My Blog Has Moved

You can now find my writing here: coleryanblog.com. Thank you for following me for these past few years. 

There are lots of new things on my new blog.. including; Interviews, Giveaways, Book Reviews, Guest Posts, etc. 

Unity

“And a response to our God being a father is, inevitably, unity. We do not have varying fathers – we have one father, we share a father. That would make us siblings – brothers, sisters. That would put us on the same team. That would unify us.

That would make us connected.

Back to tragedies.

Do you remember turning on the TV, or checking your phone, and finding out about ’18 dead, 6 in critical condition.’

Or ‘shooter in elementary school.’

Though you were not there, and you were not involved, and no one you knew was affected – it seemed to matter to you, as if you were somehow involved, or you did know someone who was affected. It’s because we are all connected. We are all brothers and sisters.

It’s because we all share a father,

it’s because we are all family.

Sometimes it just takes a tragedy to point that out to us.

I don’t know why bad things happen, but I do know that bad things unify us, and that is not a bad thing.”

(Excerpt from my upcoming book – summer 2014)

Receive

“I’ve noticed that we love to give. Giving is fun. You know that feeling you get when you give someone a gift? Just waiting to see their reaction. Or when you give someone a compliment? Just waiting to see their smile.

We love to give.

We love to make people happy.

And the ultimate thing someone can do when we give them something is to simply enjoy it.

If they say “no, thank you” or act as if they’re not worthy of it, that destroys us. If they’re too prideful or too independent to receive it, that ruins it for us. We just want them to enjoy it. We don’t want them to try to repay us. We just want them to enjoy it.

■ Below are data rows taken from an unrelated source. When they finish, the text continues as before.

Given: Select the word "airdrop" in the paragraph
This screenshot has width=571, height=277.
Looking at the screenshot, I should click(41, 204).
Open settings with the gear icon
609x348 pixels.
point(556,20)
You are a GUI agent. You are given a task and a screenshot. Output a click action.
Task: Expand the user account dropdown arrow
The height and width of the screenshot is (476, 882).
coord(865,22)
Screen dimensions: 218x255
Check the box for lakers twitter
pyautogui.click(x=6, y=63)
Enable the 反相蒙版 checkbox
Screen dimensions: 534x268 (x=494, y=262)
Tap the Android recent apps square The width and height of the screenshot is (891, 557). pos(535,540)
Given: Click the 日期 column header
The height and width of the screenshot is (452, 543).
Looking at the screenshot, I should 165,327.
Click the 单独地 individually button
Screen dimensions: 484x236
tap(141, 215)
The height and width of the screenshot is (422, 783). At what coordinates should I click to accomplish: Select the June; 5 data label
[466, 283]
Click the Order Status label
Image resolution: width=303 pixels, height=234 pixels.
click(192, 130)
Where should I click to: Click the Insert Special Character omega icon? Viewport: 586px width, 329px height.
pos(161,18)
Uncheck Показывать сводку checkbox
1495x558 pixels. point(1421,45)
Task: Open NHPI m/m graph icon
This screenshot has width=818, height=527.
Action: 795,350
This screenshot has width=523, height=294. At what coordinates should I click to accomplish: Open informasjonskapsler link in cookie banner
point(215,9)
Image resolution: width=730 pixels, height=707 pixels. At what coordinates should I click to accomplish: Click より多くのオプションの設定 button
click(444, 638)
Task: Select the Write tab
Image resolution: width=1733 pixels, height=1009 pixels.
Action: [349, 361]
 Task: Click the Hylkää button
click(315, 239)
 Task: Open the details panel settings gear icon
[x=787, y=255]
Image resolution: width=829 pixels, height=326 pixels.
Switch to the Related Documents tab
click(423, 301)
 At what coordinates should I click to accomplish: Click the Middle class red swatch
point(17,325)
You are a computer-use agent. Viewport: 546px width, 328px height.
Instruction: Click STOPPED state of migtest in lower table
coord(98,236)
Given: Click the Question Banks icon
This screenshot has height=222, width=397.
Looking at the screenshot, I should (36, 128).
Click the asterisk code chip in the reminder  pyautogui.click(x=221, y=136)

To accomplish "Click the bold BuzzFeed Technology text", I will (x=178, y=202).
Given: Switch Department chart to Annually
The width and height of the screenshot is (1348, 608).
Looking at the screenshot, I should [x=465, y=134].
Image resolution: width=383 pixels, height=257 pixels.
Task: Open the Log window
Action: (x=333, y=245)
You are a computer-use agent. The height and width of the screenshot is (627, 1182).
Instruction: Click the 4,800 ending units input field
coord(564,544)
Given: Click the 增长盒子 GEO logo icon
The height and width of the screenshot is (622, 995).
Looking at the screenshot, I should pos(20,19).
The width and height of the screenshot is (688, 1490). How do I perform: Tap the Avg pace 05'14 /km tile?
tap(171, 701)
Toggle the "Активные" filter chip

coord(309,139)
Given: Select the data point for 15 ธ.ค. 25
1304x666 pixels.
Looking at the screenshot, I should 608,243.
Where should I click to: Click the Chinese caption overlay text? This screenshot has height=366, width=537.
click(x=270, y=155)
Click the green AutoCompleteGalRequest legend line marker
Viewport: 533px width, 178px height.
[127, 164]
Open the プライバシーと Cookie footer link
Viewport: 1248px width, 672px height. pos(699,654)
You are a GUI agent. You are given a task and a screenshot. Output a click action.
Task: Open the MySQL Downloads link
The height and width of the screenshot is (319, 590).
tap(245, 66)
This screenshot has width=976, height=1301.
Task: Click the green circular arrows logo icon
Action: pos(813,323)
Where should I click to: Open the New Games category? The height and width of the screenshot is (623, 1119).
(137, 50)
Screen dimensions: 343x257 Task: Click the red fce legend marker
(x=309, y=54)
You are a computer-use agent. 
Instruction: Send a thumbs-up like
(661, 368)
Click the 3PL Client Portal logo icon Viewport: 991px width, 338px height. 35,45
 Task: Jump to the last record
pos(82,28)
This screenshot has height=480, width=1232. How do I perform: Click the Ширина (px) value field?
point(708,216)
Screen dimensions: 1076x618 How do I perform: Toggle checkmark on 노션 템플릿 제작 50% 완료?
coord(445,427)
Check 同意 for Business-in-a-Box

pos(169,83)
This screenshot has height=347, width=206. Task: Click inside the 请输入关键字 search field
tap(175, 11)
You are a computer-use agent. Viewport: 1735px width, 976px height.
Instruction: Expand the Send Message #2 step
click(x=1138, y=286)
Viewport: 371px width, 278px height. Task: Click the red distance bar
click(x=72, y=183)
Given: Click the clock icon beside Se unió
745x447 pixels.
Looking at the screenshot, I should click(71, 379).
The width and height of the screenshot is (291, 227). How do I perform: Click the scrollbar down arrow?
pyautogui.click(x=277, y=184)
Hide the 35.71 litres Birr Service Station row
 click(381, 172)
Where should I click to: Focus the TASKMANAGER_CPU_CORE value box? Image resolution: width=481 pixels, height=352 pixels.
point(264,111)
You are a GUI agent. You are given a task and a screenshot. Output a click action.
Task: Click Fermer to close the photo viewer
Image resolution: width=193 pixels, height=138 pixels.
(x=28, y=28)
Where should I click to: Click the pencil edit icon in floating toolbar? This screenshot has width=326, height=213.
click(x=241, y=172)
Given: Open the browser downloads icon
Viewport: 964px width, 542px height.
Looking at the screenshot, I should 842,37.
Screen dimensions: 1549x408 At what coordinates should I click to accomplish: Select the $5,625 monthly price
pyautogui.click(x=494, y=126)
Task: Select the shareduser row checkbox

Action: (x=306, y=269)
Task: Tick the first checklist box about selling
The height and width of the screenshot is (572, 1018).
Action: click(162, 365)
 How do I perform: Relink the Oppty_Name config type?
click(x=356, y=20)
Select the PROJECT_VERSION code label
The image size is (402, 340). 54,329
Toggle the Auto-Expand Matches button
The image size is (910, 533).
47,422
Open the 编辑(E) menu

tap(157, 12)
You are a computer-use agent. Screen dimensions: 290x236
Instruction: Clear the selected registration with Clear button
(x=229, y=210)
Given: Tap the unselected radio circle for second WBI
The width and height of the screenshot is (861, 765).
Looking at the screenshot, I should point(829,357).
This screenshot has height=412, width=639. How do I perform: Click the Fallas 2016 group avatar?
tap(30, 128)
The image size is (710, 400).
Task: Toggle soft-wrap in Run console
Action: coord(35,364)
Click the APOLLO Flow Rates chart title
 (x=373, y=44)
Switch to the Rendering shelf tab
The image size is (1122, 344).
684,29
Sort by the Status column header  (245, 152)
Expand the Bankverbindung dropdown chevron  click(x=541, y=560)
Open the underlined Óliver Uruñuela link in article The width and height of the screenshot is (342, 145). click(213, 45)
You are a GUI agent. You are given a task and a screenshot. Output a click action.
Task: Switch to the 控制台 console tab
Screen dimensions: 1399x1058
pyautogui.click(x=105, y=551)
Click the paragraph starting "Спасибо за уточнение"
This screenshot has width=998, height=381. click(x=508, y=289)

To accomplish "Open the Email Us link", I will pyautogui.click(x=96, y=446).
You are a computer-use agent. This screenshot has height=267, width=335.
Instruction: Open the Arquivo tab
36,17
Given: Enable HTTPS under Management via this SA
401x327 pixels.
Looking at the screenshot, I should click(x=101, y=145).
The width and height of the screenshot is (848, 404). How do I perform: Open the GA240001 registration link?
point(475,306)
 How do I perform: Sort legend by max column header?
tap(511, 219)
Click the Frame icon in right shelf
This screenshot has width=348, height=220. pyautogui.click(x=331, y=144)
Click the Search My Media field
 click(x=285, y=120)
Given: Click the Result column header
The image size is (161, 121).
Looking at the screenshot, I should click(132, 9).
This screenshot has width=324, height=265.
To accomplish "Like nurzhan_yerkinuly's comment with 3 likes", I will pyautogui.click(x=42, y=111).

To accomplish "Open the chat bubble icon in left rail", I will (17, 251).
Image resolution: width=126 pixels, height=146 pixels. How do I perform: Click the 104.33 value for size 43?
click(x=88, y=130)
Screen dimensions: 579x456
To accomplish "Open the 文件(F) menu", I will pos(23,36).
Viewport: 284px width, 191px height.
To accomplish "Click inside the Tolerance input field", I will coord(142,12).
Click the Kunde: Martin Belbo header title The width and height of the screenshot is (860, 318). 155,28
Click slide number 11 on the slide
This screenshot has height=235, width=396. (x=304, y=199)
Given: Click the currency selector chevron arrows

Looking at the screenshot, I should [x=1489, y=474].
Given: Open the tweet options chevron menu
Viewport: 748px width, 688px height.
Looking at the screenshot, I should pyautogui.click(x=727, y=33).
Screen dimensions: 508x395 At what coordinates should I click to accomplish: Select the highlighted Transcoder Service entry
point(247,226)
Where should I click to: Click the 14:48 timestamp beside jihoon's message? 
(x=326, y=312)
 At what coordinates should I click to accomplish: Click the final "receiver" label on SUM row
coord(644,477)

We just want to make them happy.

I think God is the same way.

I think God created all of this to share it with us, to give it to us.

And I think God just wants us to enjoy it.

He doesn’t want us to act as if we’re not worthy of it.

He doesn’t want us to try to repay Him.

He just wants us to enjoy it.

He just wants to makes us happy.

He just wants to share His joy with us.

Is that Christianity?

Enjoying God’s gift?

Because we all receive the gift, but do we all enjoy it?”

(Excerpt from my upcoming book – summer 2014)

Christians & Dating

Christians aren’t very good at dating. There have been plenty of Christian dating books and articles, and all of them have addressed the fact that there is a problem with the way we view dating, but none of them have really gotten to the root of the problem.

Ultimately, I think there are two reasons why the way we date doesn’t really work too well.

1. We either take dating too lightly, by simply dating someone to have fun or to fit in: in doing this we don’t even treat dating as a gateway to marriage – we hardly ever even consider marriage as an option.

2. Or we over-spiritualize and/or over-romanticize dating: in doing this we think that somehow “the one” is out there waiting for us – as if God designed a soul mate specifically for us.

Both of which are destructive.

I don’t think that the answer to either of these problems are as black and white as we like to think they are, or that they can be fixed as easily as we think they can be. These problems can’t be fixed with strategies and formulas, that is what makes them tough.

I do think that if we get to the root of these problems that they will be much easier to fix. Most dating books and articles talk about the actions that take place within dating, they talk about how to date. I don’t think the answers we’re looking for will be found in behavior modification – we have to dig deeper than that. We have to find our motive and intention behind wanting to date someone, we have to find the reason for which we date someone.

I think focusing on the root of the problem rather than the surface of the problem is universally effective, yet we don’t apply this logic to dating.

This is why I wrote Dear Guys: A New Way To Date. It’s not your typical Christian dating book. It’s not a book telling you when to date, or how to date, it’s all about why we date – because when we figure out the why, it will change the when and the how.

To Write Is To Be Vulnerable

I recently tweeted..

“Being a writer is vulnerable. While our opinions, views, thoughts, and positions change – our published work does not and can not.”

It’s true. There are certain things I’ve written that I wish I could take back. There are certain things I’ve written that are painful for even me to read.

We’re constantly changing. What we write, however, isn’t. It’s permanent. That shouldn’t stop us from writing, though.

Almost everything worth doing in this life will cause us to be vulnerable. Vulnerability is a good thing – we’re vulnerable when we create something, when we get out of our comfort zone, when we take a risk.